(Records contained in a dataset)

◆ ◆ ◆ ◆ ◆ ◆ ◆

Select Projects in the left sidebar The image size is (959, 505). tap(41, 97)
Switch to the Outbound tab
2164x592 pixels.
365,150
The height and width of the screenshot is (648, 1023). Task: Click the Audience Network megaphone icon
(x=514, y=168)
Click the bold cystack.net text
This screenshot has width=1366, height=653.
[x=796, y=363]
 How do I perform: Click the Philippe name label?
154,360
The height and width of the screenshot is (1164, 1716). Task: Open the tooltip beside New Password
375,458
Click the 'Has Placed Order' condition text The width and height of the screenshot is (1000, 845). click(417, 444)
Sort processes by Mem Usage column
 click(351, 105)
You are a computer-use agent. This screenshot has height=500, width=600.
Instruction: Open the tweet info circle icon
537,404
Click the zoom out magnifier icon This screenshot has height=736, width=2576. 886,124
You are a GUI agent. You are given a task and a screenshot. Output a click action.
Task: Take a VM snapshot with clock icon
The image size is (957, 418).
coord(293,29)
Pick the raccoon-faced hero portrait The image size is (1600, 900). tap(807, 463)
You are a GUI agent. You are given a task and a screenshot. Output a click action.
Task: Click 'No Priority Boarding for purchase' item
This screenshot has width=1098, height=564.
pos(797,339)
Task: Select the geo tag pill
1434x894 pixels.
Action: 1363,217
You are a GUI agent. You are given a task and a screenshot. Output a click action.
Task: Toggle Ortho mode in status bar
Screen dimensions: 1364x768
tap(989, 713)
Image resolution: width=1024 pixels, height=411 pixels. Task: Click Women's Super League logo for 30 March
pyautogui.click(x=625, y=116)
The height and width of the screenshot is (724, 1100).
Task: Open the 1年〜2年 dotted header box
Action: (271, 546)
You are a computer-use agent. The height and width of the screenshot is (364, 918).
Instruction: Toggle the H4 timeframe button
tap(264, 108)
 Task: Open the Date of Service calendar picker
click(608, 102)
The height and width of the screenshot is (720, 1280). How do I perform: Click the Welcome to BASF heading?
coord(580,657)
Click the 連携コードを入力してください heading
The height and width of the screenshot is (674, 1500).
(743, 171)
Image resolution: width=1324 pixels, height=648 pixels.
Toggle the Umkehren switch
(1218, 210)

◆ ◆ ◆ ◆ ◆ ◆ ◆

→ **WHAT IS REQUIRED**: Would you copy, unchanged, the stretch of the records above that begins at the line containing "Image resolution: width=1024" and ends at the line containing "You are a computer-use agent. The", and only that?

→ **SOLUTION BELOW**:
Image resolution: width=1024 pixels, height=411 pixels. Task: Click Women's Super League logo for 30 March
pyautogui.click(x=625, y=116)
The height and width of the screenshot is (724, 1100).
Task: Open the 1年〜2年 dotted header box
Action: (271, 546)
You are a computer-use agent. The height and width of the screenshot is (364, 918).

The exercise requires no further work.